What is the high school mentality?

It’s what I would define as signs of emotional immaturity. People bullying/picking on each other, gossiping, spreading rumors, intimidation, making fun of those who stand out or don’t conform, the list could go on and on… you probably know what I’m talking about, right?

And so, where does this mentality come from?

It usually stems from that fertile-breeding ground which is insecurity. Insecure people are the most likely to engage in those types of behaviors which belittle others. Because it makes them feel better about themselves and gives them the illusion that there’s nothing wrong with them, and that other people are just as bad as, if not worse than, them.

And through my studies and observations of psychology or people in general, it’s quite clear that some people are less insecure than others.

Why is that?
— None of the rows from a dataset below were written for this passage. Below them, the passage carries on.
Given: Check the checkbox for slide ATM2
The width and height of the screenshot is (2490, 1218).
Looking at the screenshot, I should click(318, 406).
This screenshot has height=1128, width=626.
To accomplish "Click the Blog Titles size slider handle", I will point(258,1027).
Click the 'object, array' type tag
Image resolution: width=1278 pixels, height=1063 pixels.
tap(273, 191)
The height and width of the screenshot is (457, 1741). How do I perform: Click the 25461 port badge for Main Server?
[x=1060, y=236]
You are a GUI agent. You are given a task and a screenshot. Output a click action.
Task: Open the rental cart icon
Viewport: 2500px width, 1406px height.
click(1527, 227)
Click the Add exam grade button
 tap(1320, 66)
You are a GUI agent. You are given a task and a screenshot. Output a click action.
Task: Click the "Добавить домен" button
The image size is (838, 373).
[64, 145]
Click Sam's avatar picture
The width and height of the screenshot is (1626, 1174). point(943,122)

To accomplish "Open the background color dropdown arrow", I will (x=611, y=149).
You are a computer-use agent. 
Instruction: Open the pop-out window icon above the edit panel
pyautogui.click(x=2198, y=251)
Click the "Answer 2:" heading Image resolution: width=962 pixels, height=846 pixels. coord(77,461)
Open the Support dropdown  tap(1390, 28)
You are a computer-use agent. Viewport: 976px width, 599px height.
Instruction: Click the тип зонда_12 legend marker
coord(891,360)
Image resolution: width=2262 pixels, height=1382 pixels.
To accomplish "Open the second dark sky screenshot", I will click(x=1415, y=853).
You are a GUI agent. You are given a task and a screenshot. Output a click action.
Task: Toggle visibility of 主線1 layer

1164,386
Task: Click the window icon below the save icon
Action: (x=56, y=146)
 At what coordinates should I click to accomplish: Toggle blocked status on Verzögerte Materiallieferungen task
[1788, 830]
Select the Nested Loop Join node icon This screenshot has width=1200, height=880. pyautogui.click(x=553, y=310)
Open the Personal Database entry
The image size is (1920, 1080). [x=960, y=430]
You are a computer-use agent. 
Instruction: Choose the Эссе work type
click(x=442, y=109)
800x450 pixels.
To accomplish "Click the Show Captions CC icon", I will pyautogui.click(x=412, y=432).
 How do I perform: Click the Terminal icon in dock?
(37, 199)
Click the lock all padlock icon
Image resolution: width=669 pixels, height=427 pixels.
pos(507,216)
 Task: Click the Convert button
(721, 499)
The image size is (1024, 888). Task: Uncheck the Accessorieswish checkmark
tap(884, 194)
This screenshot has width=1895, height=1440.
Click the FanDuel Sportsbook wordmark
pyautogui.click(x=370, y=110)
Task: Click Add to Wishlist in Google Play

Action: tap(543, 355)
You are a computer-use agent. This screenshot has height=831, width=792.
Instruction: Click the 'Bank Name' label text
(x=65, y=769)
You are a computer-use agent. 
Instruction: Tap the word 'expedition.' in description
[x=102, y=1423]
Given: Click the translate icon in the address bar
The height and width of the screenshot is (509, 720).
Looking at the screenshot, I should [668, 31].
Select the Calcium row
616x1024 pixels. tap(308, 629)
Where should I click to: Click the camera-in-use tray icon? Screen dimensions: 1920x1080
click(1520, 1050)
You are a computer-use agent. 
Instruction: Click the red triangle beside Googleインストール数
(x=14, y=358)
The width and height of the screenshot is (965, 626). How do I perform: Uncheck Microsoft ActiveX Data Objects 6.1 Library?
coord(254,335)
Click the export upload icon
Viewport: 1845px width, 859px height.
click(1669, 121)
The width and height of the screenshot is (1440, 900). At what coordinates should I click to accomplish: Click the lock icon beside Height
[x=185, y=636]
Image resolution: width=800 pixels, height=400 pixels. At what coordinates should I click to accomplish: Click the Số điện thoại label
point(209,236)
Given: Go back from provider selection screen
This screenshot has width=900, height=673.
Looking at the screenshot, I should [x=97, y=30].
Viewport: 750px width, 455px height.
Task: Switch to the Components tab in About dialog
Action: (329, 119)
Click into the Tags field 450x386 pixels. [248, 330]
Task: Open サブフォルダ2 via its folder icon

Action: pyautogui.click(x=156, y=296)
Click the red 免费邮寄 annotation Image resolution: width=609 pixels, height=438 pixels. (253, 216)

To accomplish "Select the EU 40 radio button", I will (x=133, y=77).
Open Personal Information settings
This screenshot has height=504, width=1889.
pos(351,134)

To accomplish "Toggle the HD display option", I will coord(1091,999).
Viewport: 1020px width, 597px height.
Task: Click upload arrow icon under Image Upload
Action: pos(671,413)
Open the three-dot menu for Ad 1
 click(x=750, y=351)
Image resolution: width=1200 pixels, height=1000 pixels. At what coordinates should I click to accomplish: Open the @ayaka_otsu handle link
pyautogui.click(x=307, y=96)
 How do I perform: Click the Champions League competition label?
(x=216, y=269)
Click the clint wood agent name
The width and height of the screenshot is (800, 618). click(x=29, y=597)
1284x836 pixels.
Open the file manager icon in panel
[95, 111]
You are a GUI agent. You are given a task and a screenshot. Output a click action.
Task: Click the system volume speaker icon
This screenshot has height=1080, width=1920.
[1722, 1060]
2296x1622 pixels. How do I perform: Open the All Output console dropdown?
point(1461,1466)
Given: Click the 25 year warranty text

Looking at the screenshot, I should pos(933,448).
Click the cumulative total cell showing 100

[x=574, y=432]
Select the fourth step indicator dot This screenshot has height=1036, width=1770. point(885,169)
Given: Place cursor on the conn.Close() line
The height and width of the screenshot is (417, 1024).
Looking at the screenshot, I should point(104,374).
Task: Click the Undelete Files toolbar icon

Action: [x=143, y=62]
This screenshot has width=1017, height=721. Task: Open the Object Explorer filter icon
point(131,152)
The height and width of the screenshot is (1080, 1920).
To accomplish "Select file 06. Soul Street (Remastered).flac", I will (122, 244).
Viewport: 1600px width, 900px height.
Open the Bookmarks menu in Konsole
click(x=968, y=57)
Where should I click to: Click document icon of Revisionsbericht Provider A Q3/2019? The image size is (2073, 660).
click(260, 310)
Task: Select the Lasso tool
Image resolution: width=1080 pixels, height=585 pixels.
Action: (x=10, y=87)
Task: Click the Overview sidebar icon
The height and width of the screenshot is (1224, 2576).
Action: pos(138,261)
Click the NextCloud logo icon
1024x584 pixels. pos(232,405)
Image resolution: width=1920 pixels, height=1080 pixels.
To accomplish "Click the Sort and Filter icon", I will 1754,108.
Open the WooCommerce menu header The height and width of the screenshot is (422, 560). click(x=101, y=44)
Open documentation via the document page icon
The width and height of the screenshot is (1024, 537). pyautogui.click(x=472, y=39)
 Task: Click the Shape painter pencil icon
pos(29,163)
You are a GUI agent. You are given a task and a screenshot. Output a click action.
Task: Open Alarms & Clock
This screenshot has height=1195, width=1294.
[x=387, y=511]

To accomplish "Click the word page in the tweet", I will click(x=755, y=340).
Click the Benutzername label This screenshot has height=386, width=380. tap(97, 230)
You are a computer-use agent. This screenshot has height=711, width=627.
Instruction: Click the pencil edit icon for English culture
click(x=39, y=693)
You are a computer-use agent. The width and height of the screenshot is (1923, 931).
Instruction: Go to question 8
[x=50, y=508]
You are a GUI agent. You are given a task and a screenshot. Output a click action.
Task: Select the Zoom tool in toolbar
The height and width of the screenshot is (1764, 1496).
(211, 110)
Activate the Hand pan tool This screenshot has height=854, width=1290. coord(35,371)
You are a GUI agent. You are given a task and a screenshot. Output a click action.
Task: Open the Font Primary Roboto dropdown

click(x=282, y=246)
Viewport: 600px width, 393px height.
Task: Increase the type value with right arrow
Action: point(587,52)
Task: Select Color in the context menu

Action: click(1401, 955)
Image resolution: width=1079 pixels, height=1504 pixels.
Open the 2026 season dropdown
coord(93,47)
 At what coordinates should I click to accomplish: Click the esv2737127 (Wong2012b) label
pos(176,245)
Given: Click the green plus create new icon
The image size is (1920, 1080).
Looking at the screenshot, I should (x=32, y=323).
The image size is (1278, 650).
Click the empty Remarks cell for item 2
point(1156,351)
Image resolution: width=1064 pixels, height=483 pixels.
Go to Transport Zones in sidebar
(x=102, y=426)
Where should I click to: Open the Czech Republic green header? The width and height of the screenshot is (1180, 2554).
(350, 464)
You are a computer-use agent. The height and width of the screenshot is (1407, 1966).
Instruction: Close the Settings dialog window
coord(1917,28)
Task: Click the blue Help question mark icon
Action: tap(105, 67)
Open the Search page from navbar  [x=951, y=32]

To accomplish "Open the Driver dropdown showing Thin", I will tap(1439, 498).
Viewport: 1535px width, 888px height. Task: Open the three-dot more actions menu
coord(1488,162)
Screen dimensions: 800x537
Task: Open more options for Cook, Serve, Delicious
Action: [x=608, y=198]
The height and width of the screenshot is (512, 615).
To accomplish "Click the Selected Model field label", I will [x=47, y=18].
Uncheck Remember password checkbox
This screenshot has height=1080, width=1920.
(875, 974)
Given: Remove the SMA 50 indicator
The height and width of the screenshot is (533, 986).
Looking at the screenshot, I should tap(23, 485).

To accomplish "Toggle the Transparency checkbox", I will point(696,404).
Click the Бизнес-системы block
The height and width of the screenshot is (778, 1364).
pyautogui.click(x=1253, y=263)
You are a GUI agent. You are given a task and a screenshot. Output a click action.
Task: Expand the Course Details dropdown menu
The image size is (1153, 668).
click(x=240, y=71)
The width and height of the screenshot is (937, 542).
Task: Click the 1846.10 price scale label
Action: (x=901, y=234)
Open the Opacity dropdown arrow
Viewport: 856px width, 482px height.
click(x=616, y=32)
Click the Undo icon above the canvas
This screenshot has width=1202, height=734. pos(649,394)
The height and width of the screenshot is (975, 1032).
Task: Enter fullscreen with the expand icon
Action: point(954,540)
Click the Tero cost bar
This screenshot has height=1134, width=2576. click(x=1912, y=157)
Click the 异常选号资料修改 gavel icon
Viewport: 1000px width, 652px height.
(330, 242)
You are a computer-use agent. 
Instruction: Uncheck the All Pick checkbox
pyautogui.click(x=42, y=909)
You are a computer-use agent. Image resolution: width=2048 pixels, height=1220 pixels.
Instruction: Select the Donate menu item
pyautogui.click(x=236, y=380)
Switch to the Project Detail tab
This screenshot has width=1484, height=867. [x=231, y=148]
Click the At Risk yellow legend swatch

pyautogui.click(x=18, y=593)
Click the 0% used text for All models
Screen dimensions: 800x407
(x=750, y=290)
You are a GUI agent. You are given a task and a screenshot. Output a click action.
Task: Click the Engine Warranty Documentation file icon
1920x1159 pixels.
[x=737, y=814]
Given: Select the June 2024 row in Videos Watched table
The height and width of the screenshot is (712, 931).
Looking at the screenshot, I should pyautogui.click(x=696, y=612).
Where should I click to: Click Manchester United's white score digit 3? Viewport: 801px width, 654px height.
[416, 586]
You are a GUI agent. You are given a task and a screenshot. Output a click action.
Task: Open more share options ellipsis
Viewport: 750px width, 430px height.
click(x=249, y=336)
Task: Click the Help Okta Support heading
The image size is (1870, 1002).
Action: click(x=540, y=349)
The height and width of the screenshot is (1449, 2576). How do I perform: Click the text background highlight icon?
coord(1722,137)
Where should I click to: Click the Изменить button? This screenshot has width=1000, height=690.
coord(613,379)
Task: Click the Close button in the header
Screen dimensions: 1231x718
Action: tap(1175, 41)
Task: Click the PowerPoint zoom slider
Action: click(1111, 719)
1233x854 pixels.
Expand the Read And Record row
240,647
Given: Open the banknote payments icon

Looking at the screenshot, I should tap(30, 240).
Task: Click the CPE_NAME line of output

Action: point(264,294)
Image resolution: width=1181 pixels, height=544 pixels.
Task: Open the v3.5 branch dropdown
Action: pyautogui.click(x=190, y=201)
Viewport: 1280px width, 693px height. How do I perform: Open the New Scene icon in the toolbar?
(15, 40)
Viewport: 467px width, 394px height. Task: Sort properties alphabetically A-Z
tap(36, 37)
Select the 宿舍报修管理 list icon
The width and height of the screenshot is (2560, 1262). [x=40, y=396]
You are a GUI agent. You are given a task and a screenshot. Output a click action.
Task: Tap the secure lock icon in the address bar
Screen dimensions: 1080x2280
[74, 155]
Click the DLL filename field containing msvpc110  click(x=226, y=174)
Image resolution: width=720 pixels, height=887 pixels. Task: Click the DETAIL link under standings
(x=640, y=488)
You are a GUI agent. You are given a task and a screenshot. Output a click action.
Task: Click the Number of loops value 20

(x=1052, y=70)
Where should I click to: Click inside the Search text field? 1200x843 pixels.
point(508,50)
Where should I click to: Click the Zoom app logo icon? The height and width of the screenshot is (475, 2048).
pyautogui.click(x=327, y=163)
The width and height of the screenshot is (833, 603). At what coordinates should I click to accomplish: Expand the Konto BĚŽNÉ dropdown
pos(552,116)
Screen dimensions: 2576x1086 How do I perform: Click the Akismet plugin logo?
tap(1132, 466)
What causes some people to be[come] insecure?

Well, the first possible reason is family. The way that you’re raised and the kind of environment that characterizes your upbringing will almost always be the main/fundamental reason as to whether or not you grow up into a healthy and mature individual.

It may sound obvious, but people who are brought up in a loving and nurturing family are more likely to do better as adults, while kids who get neglected by their parents or are raised in a divorced/conflicted household are more likely to be rebellious, partake in substance abuse, and/or struggle in adapting to society.

But it’s not always about the family. Other factors which can come into play are external events, relationships with other people – whether they be romantic or platonic friendships – unforeseen accidents, diseases, or just life in general…

In any case, I digress.

To be honest, sometimes I switch back and forth between this high school mentality which I berated so much in this post and being the ideal role model that I’d like to be.

So I guess that would be someone who’s: kind, generous, honest, compassionate and caring towards others, respectful, confident, willingness to be helpful, considerate, cool, emotionally stable, and responsible of one’s actions.

D’you ever feel that way? Whether you’re living up to your potential? To be the best possible version of yourself, day in, day out?

At the end of the day, I guess all we can do is to be human. In the meantime, I have the distinct impression that, as we grow older, we become more fine-tuned to who we really are and can incarnate that ideal version of ourselves more consistently. After all, practice makes perfect.